Le fait que la relation entre les générations soit l'un des défis de notre époque est également démontré par le fait qu'en Suisse - comme dans de nombreux autres pays - les générations des nouveaux nés continuent d'être moins nombreuses que celles de leurs parents. Il y a de moins en moins de jeunes et de plus en plus de personnes âgées.  On s'attend à ce qu'en 2050, il y ait environ deux personnes en âge de travailler pour chaque personne en âge de prendre sa retraite. Au cours du 20e siècle, la forme initiale de la pyramide des âges a changé, d'abord pour devenir une « cloche » (1950), puis un « sapin ». Aujourd'hui, la Suisse se caractérise par une structure d'âge dans laquelle la génération du baby-boom se distingue, contrastant avec une génération plus jeune et un nombre croissant de personnes âgées [1].

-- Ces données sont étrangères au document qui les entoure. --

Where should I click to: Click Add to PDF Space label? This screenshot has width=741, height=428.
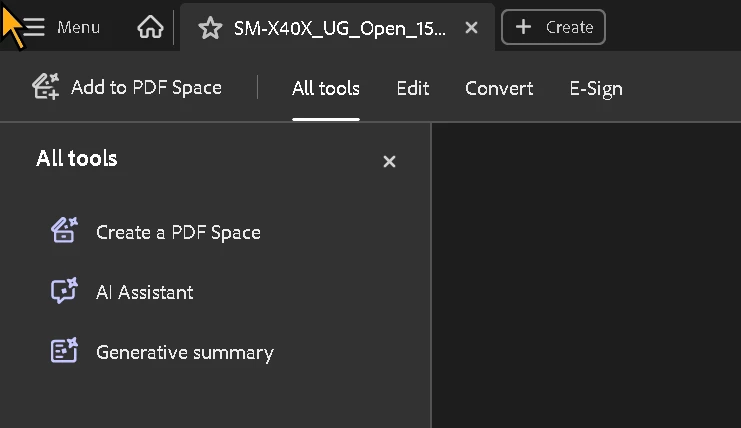(x=146, y=87)
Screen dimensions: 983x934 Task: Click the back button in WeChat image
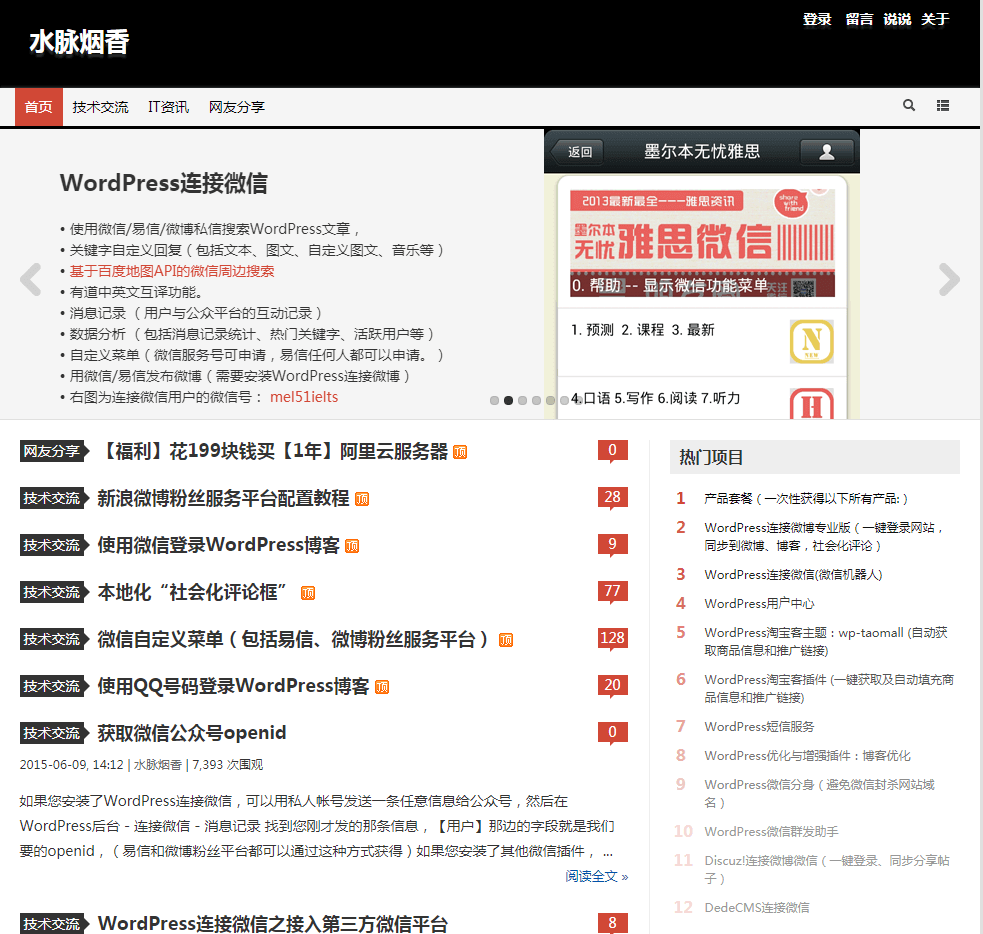(x=580, y=152)
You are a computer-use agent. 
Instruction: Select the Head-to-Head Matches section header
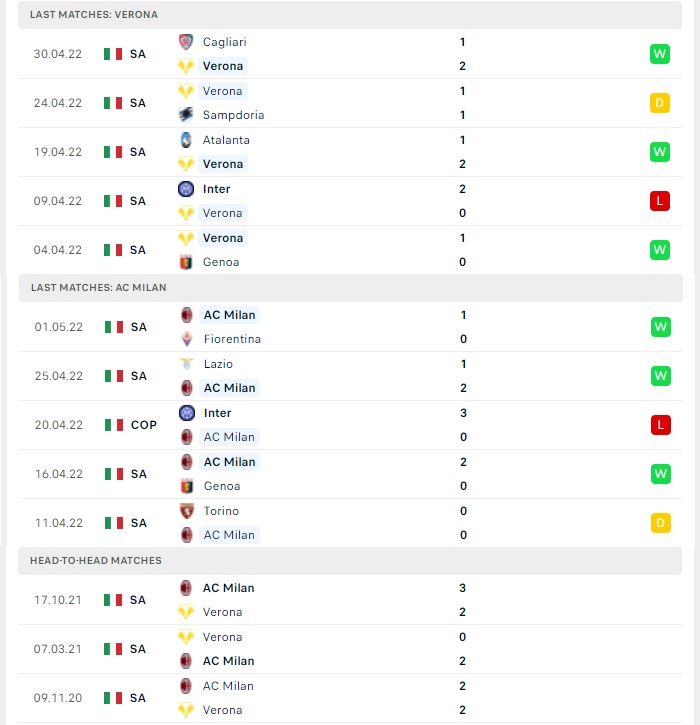pos(350,560)
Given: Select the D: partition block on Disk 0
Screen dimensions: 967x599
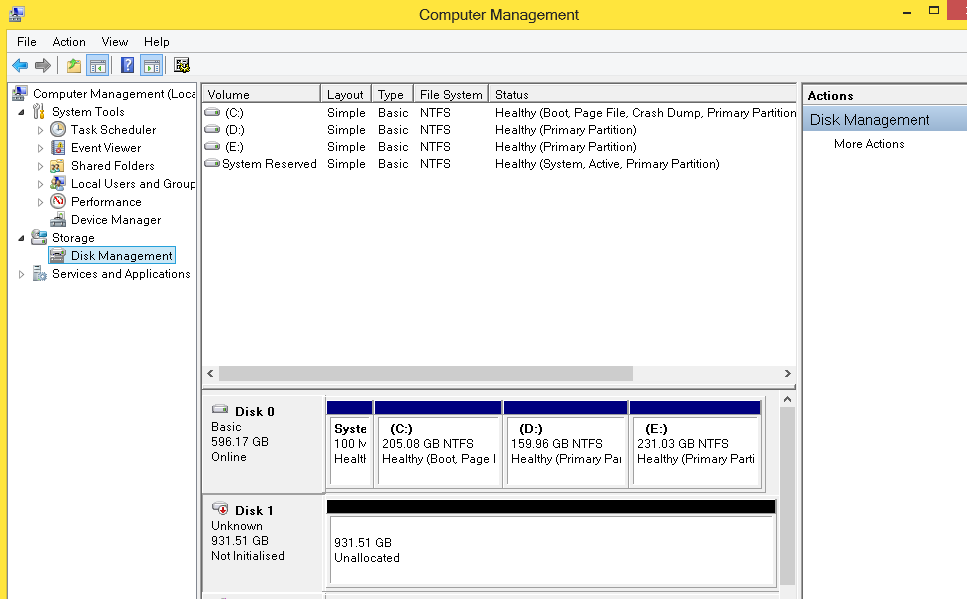Looking at the screenshot, I should (x=565, y=451).
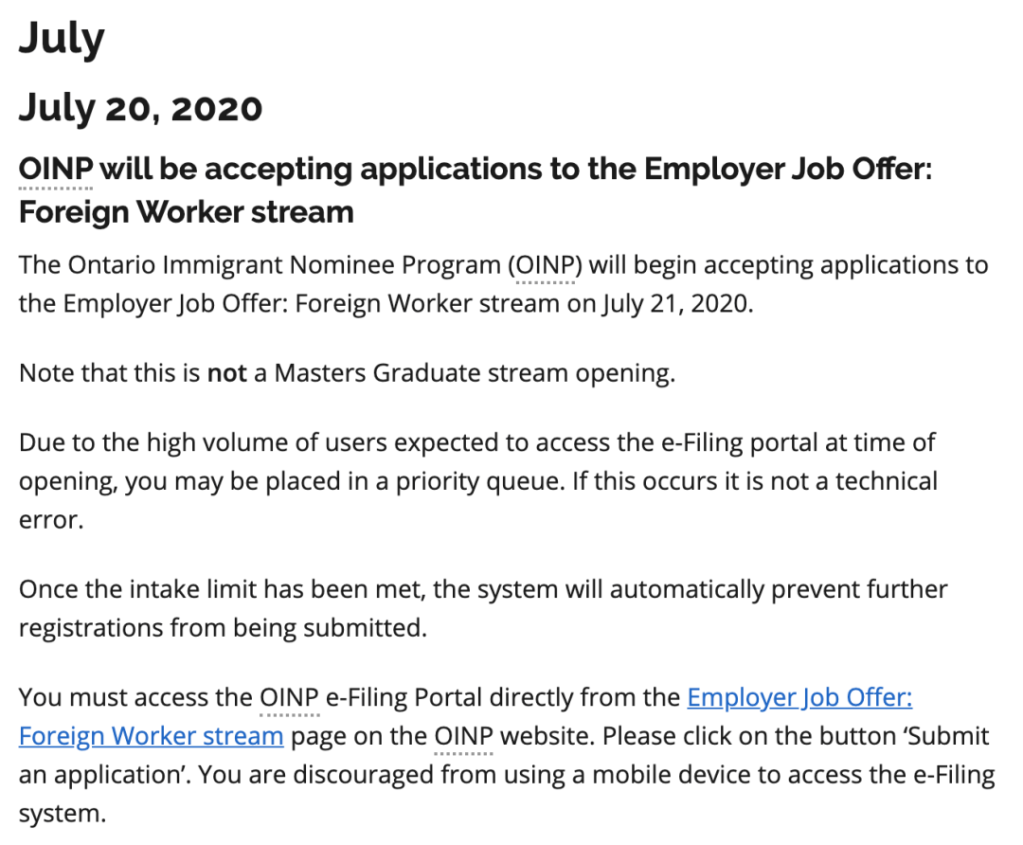The height and width of the screenshot is (845, 1023).
Task: Click the "July 20, 2020" date heading
Action: (140, 108)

Mais d'autres défis apparaissent. Pierpaolo Triani s'est demandé : « Comment faire afin que les besoins et les droits des personnes de chaque génération soient respectés ? Sur quels aspects pouvons-nous intervenir afin que les anciennes générations - pour la première fois plus nombreuses -  n'écrasent pas les plus jeunes [2] ? »  L'auteur poursuit en disant que la dynamique intergénérationnelle implique toujours une sorte de pacte plus ou moins implicite, qui régit les relations et les échanges entre les générations. « Il s'agit de reconnaître que le lien entre les générations reste génératif lorsqu'il n'a pas seulement la forme de la transmission de biens matériels, mais lorsqu'il est animé par la logique de la promesse. Promettre, c'est affirmer, par des choix concrets, que cela vaut la peine de s'engager ». [3]

Dans son « Cadre d'information sur les questions intergénérationnelles » (Intergenerational Issues Factsheet), les Nations Unies déclarent notamment : « Les gouvernements, le secteur privé et la société civile devraient favoriser les possibilités d'interaction constructive entre les générations plus jeunes et plus âgées en créant des programmes communautaires et en encourageant la communication intergénérationnelle au travail ». [4]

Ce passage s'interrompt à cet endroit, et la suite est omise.